Sizing up Secure Computing

In many ways, Secure Computing’s divestiture of its authentication business to Aladdin Knowledge Systems raises more questions than it answers. Secure’s rationale for the sale is pretty simple: pay down some debt and get out of a sideline business that’s dominated by RSA and has a solid number two in Vasco Data Security. (For the record, Vasco is about four times the size of Secure’s SafeWord business and runs at a highly respected 25% operating margin.)

So it’s pretty clear why Secure was a willing seller (in fact, we hear that Secure had been a willing seller of the business for more than a year). Less clear is why Aladdin was a willing buyer of the property – at a relatively rich price of 2x sales, no less. Aladdin investors chose not to stick around for the company’s explanation of why it was willing to shell out two-thirds of its cash holdings for a product line in a cutthroat market. They fled the stock, trimming 14% off the price and sending Vasco to its lowest level since January 2004.

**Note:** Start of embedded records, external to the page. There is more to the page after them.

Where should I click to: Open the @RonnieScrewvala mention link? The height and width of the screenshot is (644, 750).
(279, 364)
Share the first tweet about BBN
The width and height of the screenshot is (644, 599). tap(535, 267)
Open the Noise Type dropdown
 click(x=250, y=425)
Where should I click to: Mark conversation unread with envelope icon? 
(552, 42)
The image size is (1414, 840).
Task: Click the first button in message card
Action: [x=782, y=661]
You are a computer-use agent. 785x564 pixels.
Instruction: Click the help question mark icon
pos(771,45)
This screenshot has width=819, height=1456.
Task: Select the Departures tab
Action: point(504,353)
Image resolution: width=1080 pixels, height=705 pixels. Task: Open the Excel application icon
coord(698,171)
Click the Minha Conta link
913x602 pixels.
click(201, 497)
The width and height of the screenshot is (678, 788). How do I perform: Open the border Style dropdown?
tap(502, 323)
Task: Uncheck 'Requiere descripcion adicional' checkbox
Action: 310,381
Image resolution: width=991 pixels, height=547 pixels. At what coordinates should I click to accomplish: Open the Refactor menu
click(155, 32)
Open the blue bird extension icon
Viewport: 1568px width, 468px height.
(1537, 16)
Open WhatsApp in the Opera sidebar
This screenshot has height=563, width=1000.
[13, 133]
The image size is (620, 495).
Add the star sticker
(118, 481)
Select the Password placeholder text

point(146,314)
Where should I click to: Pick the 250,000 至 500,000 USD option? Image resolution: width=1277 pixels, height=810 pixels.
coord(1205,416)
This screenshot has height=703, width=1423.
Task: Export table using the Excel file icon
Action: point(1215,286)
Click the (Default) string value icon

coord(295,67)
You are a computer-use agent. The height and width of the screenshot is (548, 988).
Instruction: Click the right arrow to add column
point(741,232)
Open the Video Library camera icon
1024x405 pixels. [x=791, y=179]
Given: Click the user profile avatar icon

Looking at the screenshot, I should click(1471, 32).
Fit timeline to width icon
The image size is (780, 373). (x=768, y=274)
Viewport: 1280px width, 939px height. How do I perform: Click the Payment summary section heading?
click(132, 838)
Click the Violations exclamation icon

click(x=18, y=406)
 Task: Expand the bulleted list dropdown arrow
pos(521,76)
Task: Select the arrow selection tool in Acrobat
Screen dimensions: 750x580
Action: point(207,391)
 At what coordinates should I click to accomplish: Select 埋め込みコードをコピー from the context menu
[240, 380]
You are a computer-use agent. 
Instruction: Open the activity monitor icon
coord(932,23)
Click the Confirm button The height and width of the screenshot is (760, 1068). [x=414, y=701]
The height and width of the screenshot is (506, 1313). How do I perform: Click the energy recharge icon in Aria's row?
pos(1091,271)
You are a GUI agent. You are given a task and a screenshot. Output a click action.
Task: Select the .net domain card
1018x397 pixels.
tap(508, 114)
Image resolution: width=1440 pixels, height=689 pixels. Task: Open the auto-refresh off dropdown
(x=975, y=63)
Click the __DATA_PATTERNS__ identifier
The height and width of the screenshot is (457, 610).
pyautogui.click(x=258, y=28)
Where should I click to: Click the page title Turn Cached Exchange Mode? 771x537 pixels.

Of course, Secure has had an even rougher run of it on the market recently, as the company has come up short of Wall Street estimates for the past two quarters. Shares of Secure currently change hands lower than they have at any point during the past half-decade. Since the beginning of the year, the stock has shed 60%, a decline that recently cost longtime CEO James McNulty his job.

The long, uninterrupted slide in Secure’s valuation raises an even larger question about the divestiture: Was the sale of SafeWord just a prelude to an outright sale of the company itself? The numbers certainly don’t work against a deal. In fact, Secure is currently valued at basically 1x sales – just half the level it got for the divested property. (Usually, it’s the reverse, with corporate cast-offs getting sold at less than half the overall company’s valuation.)

Any planned acquisition, however, would probably have to go through Warburg Pincus, which holds the equivalent of about 7% of Secure’s common stock, going back to a financing deal it struck to help Secure buy CipherTrust in July 2006 for $264m. Warburg invested $70m at a time when Secure stock was trading at about 3x higher than it is now. With Warburg that far underwater on its holding, we can only imagine the pointed questions the private equity firm will ask Secure.